Fischer cite un reportage de la Süddeutsche Zeitung du 29 septembre 2011 à propos de l'Oktoberfest de Munich: « Le court chemin conduisant aux toilettes est un vrai passage par les baguettes. En 30 mètres, il y avait trois accolades de parfaits inconnus, des hommes ivres, deux claques sur le derrière, une jupe relevée et un torrent de bière versé volontairement sur votre décolleté. Il est 11 heures du matin, nous sommes samedi, à la tente de la bière. L’Oktoberfest vient de commencer ... dangereuses aussi les pelouses sous la statue de Bavaria. Les femmes en particulier (...) sont des victimes sans défense. »
Parce que cela ne sort pas de l'ordinaire à l'Oktoberfest, et se répète chaque année, on le remarque à peine. Pour souligner le contraste entre cette indifférence et la campagne médiatique exagérée et bizarre à la suite des événements de Cologne, Fischer écrit ironiquement: «Oui, c’était bien comme ça! Nous nous en souvenons comme si cela se passait aujourd'hui. Les différentes émissions spéciales! La démission du chef de la police! Le débat d'urgence au parlement! Le message vidéo d'Angela Merkel aux femmes allemandes ».

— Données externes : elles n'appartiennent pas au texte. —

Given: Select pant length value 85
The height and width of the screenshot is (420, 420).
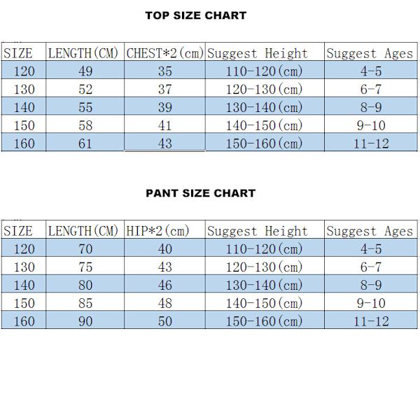Looking at the screenshot, I should click(85, 302).
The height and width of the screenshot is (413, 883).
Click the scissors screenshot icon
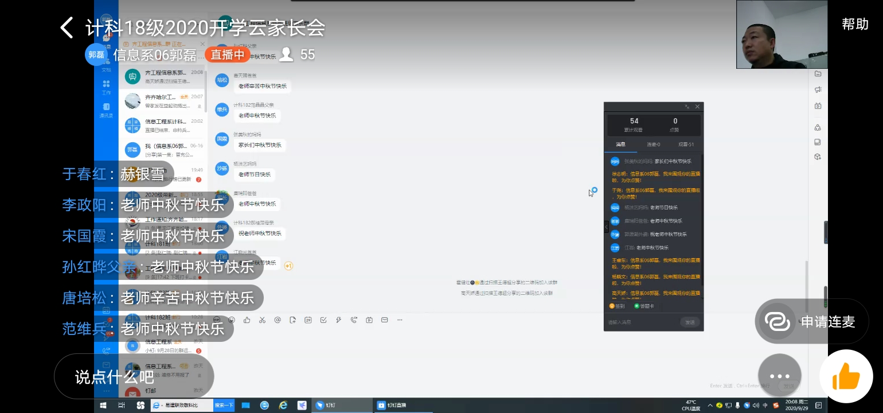click(x=262, y=320)
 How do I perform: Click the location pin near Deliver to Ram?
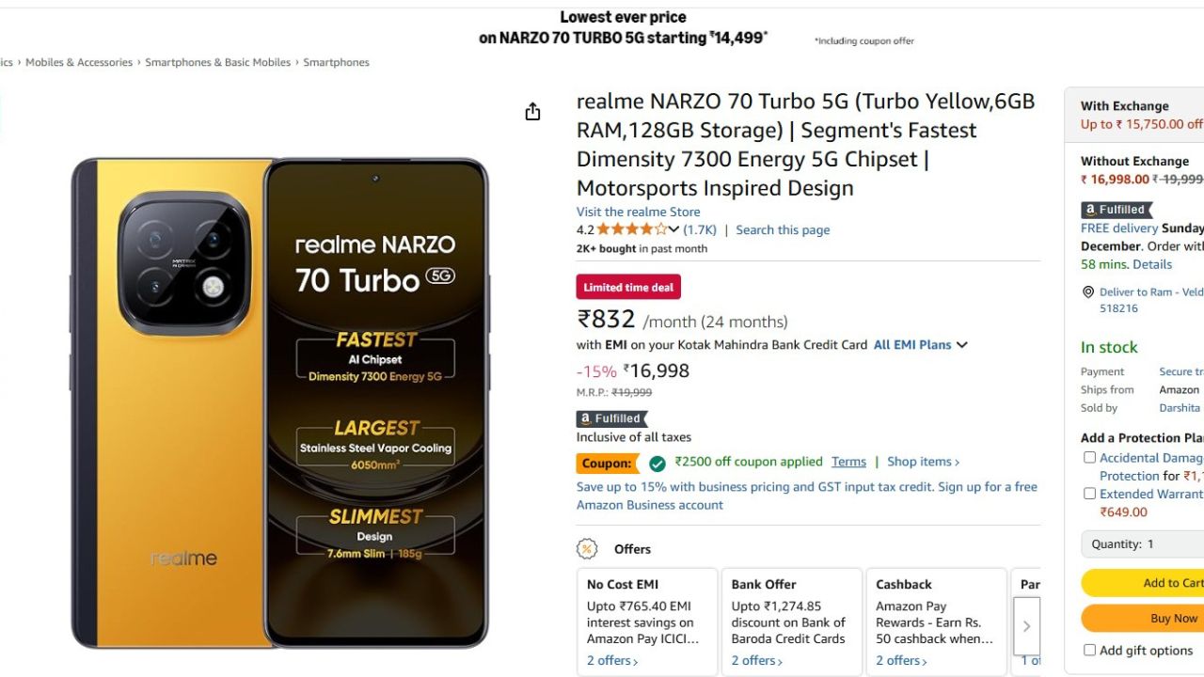click(x=1088, y=291)

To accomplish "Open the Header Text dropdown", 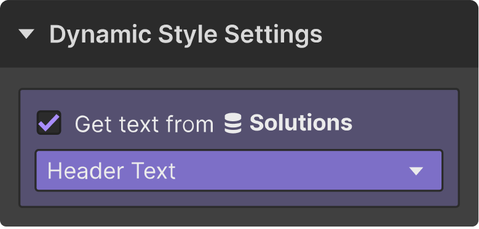I will pyautogui.click(x=239, y=171).
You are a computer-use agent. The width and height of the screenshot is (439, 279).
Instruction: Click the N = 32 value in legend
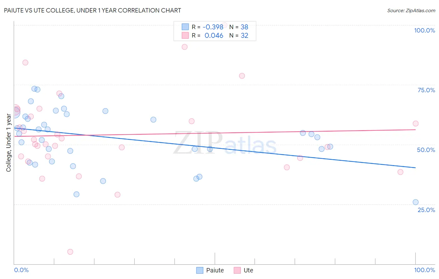239,36
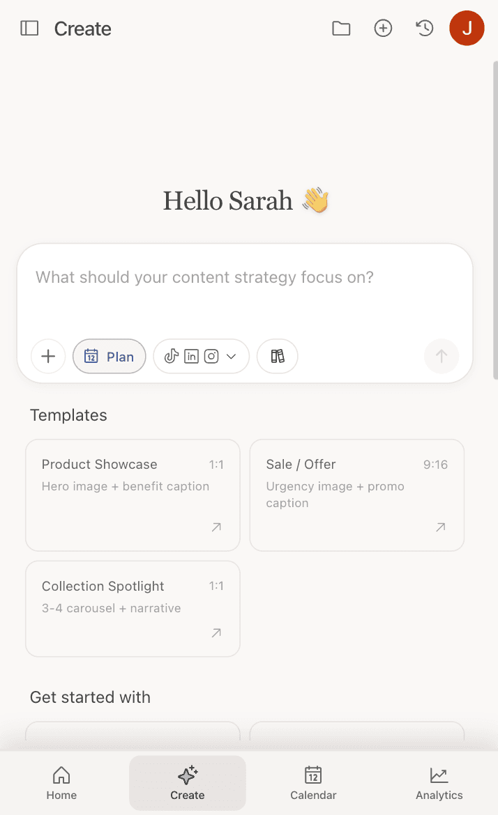Image resolution: width=498 pixels, height=815 pixels.
Task: Switch to the Analytics tab
Action: point(439,782)
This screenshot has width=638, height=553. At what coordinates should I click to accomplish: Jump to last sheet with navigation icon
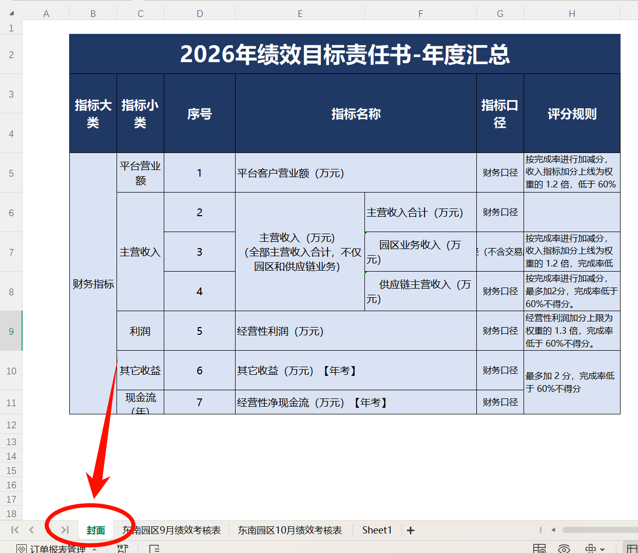(x=64, y=530)
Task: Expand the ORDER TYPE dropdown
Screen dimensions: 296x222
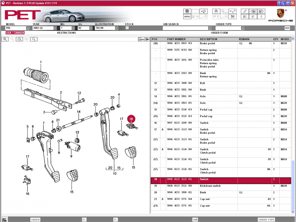Action: (242, 28)
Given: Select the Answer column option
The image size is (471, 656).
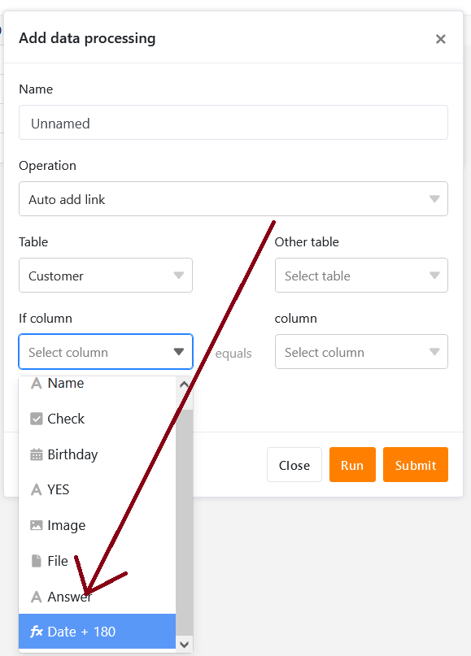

Le juge cite un autre article de presse de 2014 sur le carnaval de Cologne dans le quartier de Zülpich qui démontre à quel point l’actuelle campagne raciste des médias est malhonnête et politiquement calculée.
L’article dit: « Les fonctionnaires de police ont émis un total de 43 (88) ordres de dispersion et 47 (39) personnes furent placées en garde à vue (les chiffres de l'année précédente sont entre parenthèses). La police a lancé 55 (46) poursuites pénales pour délits de blessures corporelles, dommages à la propriété, vol à la tire, vol et infraction sur les stupéfiants. 18 (9) délinquants ont été arrêtés. (...) Alors que la nuit avançait et que l'alcool continuait de couler, le nombre des délits de blessures corporelles, dommages matériels et de langage abusif a également augmenté. La police a assuré la sécurité par des interventions déterminées et par le maintien d'une présence visible, a indiqué le commissaire de police H. »
A en juger par ces chiffres, rien de différent, ou rien de plus, ne s’est passé à la gare centrale de Cologne que ce qui s’est produit dans de semblables rassemblements à grande échelle à d'autres occasions comme le Carnaval ou l’Oktoberfest. Cela n'a pas empêché les médias et les politiciens de déchaîner une virulente campagne internationale et sans précédent qui ne recule pas devant les pires préjugés racistes
Les raisons de cette campagne ne sont pas les événements de Cologne. Ceux-ci ne servent que de prétexte pour justifier un renforcement sans précédent de la police et des agences de renseignement à l’intérieur et de nouvelles missions de combat en Afrique du Nord et au Moyen-Orient.